On Psychic Problems.....

The preeminent scholar and philosopher Manly P. Hall who founded the Philosophical Research Society in Los Angeles. He's the author of "Secret Teachings of All Ages" which he wrote in his twenties in 1928.

He wrote many books, among them "Solving Psychic Problems and Submerged Personalities" from which this definitive quote emerged:

"We advise those who come with psychic problems to relax the tensions caused by fear and uncertainty and take a matter-of-fact attitude. Nine times out of ten this ends the phenomenon, which which is only hysteria due to metaphysical indigestion. Spirits are traditionally believed to inhabit ancient ruins, old and deserted houses, graveyards, places of executions, and similar melancholy spots. They shun the light of day, remain aloof from gaiety and happiness, and return to their graves when the cock crows at dawn. Psychological spooks frequent those gloomy and decadent zones of the subconscious which correspond to the melancholy places of the earth. They rise from the dead hopes and from the ruins of old memories, and they depart in haste at the approach of mental light. When day breaks in us, the specters fade like mist at dawn. When we clean out the gloomy ruins within ourselves, there is no suitable habitation for the shadows of lost causes."
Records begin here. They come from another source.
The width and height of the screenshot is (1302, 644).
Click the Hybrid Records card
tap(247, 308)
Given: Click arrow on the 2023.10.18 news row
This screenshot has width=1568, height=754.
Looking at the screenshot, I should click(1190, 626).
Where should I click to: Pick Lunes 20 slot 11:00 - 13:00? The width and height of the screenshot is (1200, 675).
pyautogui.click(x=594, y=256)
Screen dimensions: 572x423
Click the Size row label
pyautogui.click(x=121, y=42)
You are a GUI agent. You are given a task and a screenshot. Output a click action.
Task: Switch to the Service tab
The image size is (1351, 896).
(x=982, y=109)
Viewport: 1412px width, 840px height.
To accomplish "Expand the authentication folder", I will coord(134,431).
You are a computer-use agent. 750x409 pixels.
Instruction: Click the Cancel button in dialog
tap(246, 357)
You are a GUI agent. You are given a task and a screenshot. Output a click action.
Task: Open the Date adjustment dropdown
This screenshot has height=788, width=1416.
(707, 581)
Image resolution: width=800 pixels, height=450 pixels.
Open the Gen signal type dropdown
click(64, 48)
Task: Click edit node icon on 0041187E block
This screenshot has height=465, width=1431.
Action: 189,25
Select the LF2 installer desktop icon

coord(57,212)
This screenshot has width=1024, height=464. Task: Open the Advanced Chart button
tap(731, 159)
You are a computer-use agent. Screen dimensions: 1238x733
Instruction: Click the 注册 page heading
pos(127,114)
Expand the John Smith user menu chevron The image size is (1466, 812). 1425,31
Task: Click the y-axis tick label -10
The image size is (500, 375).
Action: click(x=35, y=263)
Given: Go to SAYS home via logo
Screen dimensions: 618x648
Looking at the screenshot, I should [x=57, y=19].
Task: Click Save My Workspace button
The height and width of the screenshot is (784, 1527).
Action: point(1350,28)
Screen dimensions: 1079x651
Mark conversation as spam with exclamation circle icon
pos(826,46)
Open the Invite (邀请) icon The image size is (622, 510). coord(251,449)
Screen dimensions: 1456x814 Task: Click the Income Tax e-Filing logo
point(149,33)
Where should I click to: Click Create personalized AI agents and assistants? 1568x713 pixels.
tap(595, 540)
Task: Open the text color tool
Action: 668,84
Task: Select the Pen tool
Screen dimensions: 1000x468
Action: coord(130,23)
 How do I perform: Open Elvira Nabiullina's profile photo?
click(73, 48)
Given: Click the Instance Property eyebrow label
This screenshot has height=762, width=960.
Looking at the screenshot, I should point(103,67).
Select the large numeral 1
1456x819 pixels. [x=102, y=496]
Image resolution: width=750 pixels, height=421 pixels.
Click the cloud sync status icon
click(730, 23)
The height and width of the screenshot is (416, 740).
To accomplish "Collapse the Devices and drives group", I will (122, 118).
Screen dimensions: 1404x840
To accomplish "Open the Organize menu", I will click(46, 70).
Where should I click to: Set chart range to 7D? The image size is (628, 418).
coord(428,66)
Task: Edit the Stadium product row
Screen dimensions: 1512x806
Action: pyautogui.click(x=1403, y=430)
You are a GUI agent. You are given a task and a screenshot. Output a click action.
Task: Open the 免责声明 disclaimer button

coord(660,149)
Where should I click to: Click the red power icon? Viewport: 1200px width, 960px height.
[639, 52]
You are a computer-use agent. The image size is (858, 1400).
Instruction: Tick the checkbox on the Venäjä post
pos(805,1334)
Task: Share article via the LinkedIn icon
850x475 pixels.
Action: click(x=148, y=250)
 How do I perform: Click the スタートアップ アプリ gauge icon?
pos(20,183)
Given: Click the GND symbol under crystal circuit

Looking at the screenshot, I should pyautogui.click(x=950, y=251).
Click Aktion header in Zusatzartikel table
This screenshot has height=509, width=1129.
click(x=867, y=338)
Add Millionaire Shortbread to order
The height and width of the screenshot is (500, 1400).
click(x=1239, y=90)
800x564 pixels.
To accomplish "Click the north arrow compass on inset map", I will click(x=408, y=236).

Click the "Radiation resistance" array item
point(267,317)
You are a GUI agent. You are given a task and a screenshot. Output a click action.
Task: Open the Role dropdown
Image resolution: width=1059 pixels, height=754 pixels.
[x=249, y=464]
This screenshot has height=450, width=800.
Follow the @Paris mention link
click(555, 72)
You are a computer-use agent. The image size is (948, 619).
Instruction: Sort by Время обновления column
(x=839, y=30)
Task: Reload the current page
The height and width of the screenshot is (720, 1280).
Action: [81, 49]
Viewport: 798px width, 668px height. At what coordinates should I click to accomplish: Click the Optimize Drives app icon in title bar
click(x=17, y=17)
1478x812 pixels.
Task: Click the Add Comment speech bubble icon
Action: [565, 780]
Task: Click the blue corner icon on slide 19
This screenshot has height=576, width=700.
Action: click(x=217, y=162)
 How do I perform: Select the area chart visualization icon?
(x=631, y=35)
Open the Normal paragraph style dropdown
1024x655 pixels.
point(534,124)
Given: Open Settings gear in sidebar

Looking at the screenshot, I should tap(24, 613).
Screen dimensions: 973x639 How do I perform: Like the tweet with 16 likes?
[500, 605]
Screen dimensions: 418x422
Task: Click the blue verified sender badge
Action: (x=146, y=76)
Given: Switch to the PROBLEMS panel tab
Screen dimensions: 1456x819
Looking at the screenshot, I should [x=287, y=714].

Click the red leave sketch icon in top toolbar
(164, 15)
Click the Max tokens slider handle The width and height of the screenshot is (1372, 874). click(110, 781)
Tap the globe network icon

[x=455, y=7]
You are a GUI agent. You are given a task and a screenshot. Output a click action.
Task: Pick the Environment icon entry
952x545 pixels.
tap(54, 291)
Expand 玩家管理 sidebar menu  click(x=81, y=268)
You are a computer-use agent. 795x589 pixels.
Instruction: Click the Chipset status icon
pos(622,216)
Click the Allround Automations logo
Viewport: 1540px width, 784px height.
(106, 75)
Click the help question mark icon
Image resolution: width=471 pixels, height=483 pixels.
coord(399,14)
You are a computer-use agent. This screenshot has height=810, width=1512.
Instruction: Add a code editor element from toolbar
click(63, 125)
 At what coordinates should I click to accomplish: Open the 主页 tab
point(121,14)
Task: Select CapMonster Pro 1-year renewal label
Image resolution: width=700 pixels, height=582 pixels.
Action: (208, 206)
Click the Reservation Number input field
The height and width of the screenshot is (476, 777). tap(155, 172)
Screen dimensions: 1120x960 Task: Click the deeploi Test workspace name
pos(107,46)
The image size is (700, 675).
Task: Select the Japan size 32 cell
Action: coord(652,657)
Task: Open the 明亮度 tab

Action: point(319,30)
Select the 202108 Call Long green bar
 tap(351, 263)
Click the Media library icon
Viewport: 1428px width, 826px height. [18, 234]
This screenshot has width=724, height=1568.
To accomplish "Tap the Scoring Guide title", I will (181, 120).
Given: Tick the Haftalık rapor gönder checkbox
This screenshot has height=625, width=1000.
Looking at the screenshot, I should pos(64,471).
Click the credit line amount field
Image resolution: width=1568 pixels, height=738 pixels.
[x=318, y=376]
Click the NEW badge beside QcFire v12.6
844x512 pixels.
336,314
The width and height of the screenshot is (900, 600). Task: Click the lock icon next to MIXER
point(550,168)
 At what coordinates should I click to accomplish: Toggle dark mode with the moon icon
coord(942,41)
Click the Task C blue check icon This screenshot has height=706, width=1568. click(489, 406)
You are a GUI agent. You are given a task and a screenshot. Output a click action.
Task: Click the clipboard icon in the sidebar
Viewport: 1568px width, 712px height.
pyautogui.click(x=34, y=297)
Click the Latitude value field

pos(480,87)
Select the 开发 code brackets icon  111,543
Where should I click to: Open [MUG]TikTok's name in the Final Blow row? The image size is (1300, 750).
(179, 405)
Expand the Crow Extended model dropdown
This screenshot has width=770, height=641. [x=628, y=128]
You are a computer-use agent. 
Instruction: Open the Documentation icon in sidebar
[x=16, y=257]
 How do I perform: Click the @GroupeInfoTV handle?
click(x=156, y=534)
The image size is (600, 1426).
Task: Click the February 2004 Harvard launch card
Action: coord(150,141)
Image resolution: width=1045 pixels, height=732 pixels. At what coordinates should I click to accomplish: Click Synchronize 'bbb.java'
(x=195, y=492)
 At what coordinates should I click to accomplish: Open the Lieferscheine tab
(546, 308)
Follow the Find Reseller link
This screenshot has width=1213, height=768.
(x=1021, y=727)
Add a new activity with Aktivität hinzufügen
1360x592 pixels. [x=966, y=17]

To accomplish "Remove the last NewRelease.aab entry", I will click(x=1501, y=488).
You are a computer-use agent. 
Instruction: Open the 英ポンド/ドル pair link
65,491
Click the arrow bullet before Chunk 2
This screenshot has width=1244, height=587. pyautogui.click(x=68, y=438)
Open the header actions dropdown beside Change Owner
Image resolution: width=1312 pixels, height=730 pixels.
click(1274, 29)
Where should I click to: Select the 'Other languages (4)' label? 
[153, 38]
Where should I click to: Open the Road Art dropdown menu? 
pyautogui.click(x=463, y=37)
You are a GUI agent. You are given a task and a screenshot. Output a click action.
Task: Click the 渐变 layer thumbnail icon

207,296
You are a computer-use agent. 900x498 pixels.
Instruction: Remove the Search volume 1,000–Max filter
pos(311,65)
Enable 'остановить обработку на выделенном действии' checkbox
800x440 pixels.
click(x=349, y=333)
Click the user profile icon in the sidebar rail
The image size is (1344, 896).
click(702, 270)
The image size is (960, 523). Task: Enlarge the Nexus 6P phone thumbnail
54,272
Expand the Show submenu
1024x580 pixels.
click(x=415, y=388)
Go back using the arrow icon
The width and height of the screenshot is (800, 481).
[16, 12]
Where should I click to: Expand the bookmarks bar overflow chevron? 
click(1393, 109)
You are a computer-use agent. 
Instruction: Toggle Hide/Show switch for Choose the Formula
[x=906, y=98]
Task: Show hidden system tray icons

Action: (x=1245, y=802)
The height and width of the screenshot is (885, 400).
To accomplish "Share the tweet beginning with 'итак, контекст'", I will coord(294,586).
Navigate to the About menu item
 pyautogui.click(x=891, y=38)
"There is no essential evil in nature, not intent to plague mortals with horrible phantoms. Such a sad condition myst be caused by the individual, and the cure lies in the correction of the cause. Socrates paid homage to happy spirits and found each grove and glade the habitation of useful and kindly creatures ever ready to serve mankind. Having experienced the universe as full of goodness, the philosopher had no place in his own soul for fear. He lived his convictions and died with a good hope. If we do not acknowledge the existence of injustice, we are seldom the victims of any mysterious evil agency. If, however, we lack within ourselves a deep and abiding confidence about the integrity of universals, we plague ourselves innumerable deceits. The remedy is to live and think constructively, develop our internal resources naturally and graciously, correct our faults, forget the past, and dedicate the present and the future to useful and constructive enterprises. The spook, if any, cannot endure such optimism, and departs in search of a more congenial ruin to haunt."